There are cliques everywhere.  They are a natural phenomena.  I see them at the school gate, in work, and at church.  To me a clique is much more than a simple grouping of like minded people.  To me they are groups which give off the signal of exclusivity that make it plain whether you are in or out.  They look inwards, turning their backs to others and making it clear that they are most definitely an outsider and not part of the group.

A church leader I knew had his inner circle of friends, something I recognise the importance of.  However, in some of those friends communicated a sense of pride that they were part of this exclusive club.  The appearance of exclusivity that cliques can suggest also signals to others that there is no place in the group for them.  It is the same signal I have seen given out to some newcomers or visitors to churches, to the ones that didn’t quite fit with the image a congregation had for the church they belonged to.  If I’m brutally honest I have been guilty of giving that impression to others myself and I feel broken by the memory of it.  Yet the very people I didn’t welcome in as I should were the very people Jesus actively sought out.

Watching Monsters University with my family this past weekend brought home another unpleasant side effect of cliques.

Some of the monsters starting their first year at university are desperate to impress and be accepted by the various fraternities and sororities.  They do what they can to impress them, to earn worthiness and to be accepted into the group.  In the background of the story we witness the growth of pride in one character, Randall Bloggs, as he succeeds in that quest and is accepted into the most successful and popular fraternity on campus.  Ironically the least popular fraternity, the one featuring the monsters that are looked down upon and laughed at by others is the one in which the main characters find themselves joining by default.  It is the love of the monsters of Oozma Kappa that, though rejected by many, is ultimately triumphant.  They are monsters that Jesus would be proud of.

I caught myself trying to impress someone this week.  I was outside a conversation that I wanted in on.  Topics of interest were being discussed in which I had points of view and experiences that I wanted to share.  More importantly I saw an opportunity to thrash out some issues with other likeminded people and get some answers to questions I held in my head.  The signals transmitted back to me however was that I was that my contribution was not worthy of acceptance, that my experiences were not important, that I was not valued.

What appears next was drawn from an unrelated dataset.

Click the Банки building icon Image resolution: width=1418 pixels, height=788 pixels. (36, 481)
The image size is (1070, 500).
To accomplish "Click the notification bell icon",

You could easily argue that I was being far too sensitive, and you would probably be right.  Irrespective of that though, it served as a warning sign to me.

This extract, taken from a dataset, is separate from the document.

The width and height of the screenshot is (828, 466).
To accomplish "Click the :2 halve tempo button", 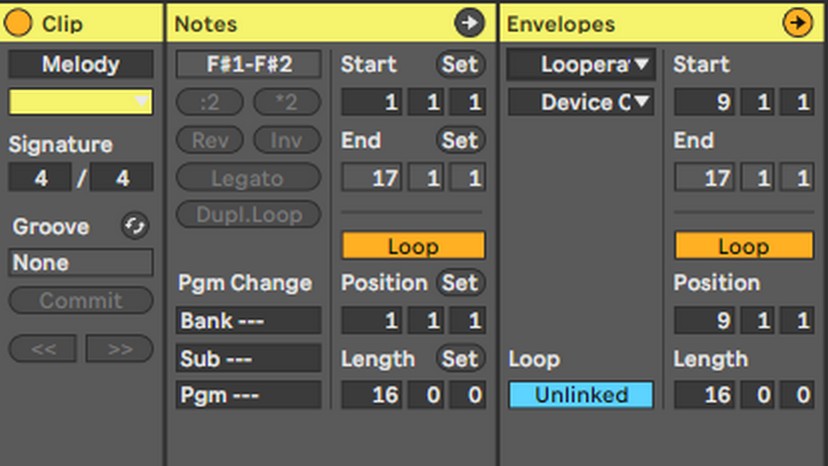I will point(210,101).
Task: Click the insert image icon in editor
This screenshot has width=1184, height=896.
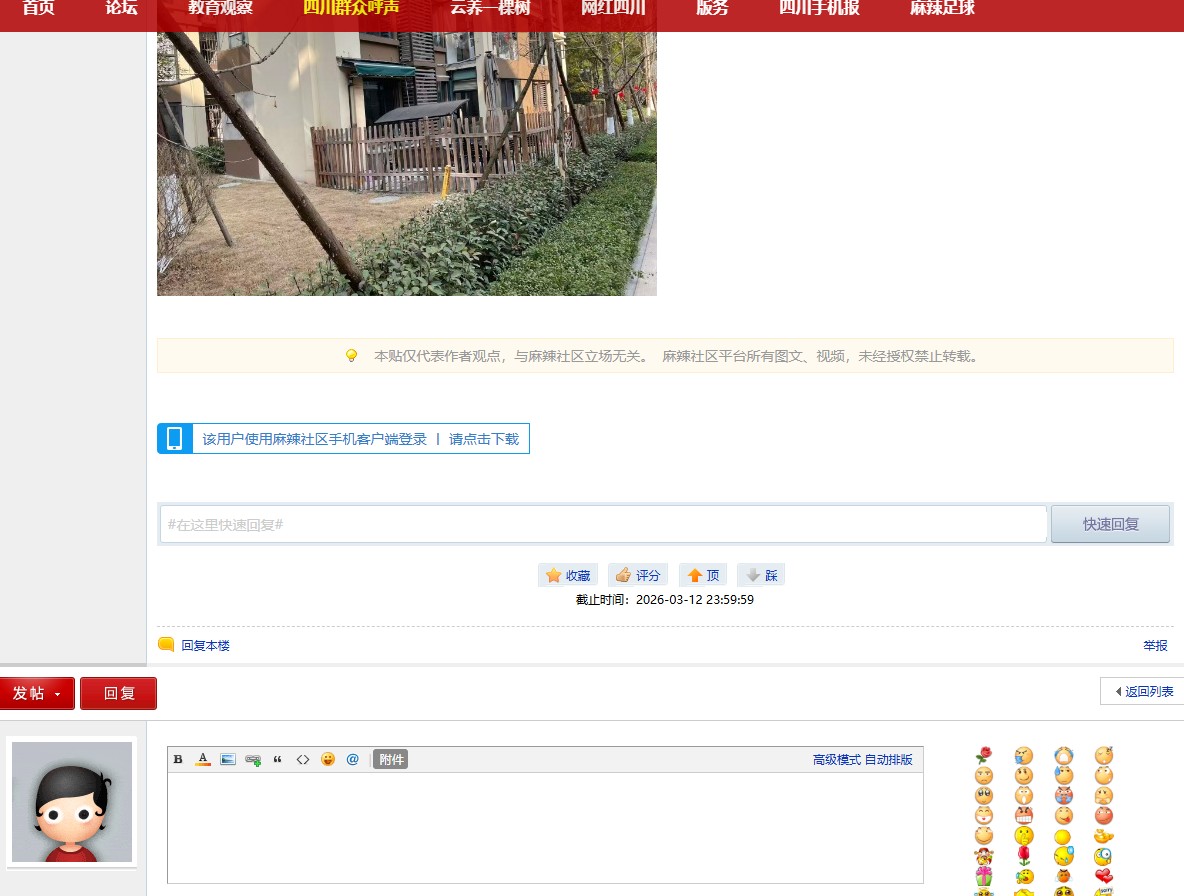Action: 228,760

I have a passion for those who are overlooked or forgotten about, for the silent ones whose self-esteem tells them that they are worthless and could never be used by God.  I was that person before I met Jesus on a train, and to some extent I always will be that person.  I often feel like a perpetual outsider but it is a feeling that brings perspectives on life that God wants to make use of.

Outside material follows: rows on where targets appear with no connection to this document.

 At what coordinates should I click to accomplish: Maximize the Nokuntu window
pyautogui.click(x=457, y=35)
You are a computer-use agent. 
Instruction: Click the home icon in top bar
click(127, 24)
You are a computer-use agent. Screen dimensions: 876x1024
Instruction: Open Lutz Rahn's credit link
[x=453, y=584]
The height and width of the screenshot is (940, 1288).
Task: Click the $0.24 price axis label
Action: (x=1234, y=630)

The truth is not only does God love and value those who feel worthless, God wants to use them.  God wants them to know what He knows, that they are royalty like us, princes and princesses of the eternal King.  God wants to release the potential within them for their benefit and to bring more back into His fold.

God doesn’t have cliques or favourites.  Cliques put up barriers and shut people out, God wants to knock those barriers down and invite people in.

The monsters of laughed at by the majority in Monsters University are inadvertently helped to realise that they have skills, talents and characteristics that are important and valuable.  Their potential is realised and they triumph by being themselves; they become the ones others want to hang out with.  Jesus would have hung out with Oozma Kappa.